Fall '04 1.8ghz Single cpu G5 $1499.

Apple's entire marketing message during the PowerPC years was that the PowerMac was a "workstation class PC" and as such was more powerful then the Windows PCs of the same period running on their slow "commodity hardware". And they pushed the fact that the PowerPC was available in multi-CPU models which was not possible with the Pentium 4 family (only Xeons could be had in two CPU configurations).

If Apple had launched the Mac Pro only as a single CPU solution, they effectively proved their entire marketing message during the PowerPC years was pure balonium by showing that they needed two PowerPC CPUs to do the work of one Pentium or Core CPU. And their "most powerful" PC would have been in direct competition with the entire Windows PC community, which adopts technology at a much faster rate then Apple does (thanks to having thousands of players all fighting each other for an advantage).

Uh, by the time Apple had gone to intel multiple cores were standard.

And that PC would still have cost more then a Windows model because Apple demands a minimum margin level that is much higher then PC makers.
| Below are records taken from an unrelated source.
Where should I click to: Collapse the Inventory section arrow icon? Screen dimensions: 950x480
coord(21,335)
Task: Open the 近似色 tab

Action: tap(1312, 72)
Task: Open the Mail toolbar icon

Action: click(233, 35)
So instead of $2299 it would be $1999 - not $1799, to say nothing of $1499. Even "fanboi's" would stand-up and notice that price difference, just as they do on the MacBook (Pro) which can be compared 1:1 to Windows PC models.
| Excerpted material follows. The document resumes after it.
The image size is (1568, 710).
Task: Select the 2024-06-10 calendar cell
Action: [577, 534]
Yes we all know about higher margins and are willing to pay them. However, there is also an very high cost in using a workstation motherboard, workstation FB-DIMMs, and workstation CPUs as the single 2.83ghz quad shows. The single quad core demonstrates that. Using a C2Q Q9550, high end, x38 DDR2/3 DIMMs like in other high end single CPU machines you would save several hundred dollars while having the same performance and features.

However, as Xeon-based workstations go, the Mac Pro is actually among the cheapest. We use HP workstations with the same parts at work and they are well over one thousand dollars more. And folks have priced out Dell workstations using the same parts and they, too, close on a four-figure premium over the Mac Pro.

Yes I know. Great for the Pros, bad for the semi-pros who just had to spend $6-800 more than what they did on their PowerMac. Even worse for those who can't afford that extra cost and are stuck with an iMac that doesn't do the job.
 
First, the first part of my argument can't be flawed, if it was, Apple would have come out with the xMac already.

The first part? I assume you mean the first of two sentences total? And since when did we start calling a tower mid-range Mac the "xMac" anyway? In any case, your 'argument' is flawed so much as the market would bear if Apple would release such a machine. Until they do release such a machine to compare sales with iMacs, etc., there is only speculation, not facts.

Thus, your argument is only as right as Apple has correctly speculated the demand for such a machine and as the stock markets bear witness, companies make bad and incorrect decisions on a daily basis. However, speculation is not the only criteria when it comes to Apple. Steve Jobs is a notorious control freak (dating back to the first Mac where certain expansion was nixed in favor of Apple retaining control over the entire machine) and thus his interests may go beyond mere market demand or money but rather a desire to keep existing Mac customers using outdated graphics hardware at the time they buy the machine so they they can sell them another outdated GPU in 1-2 years and repeat the process indefinitely. Thus, I submit the supposition that Steve has been choosing a slower market gain in favor of retaining long term repeat sales from fanatics that will buy anything he sells at almost any price and not only love it, but tirelessly defend him in the process.

You make a good argument for the xMac, and personally I could care less if they offered one (the MB is good enough for me right now), but that's not what this thread is about - let's all try to stay on topic, instead of evolving this into a complete argument for and against the xMac.

I could care less too, but then I cared a great deal to begin with. I imagine you really could NOT care less, though.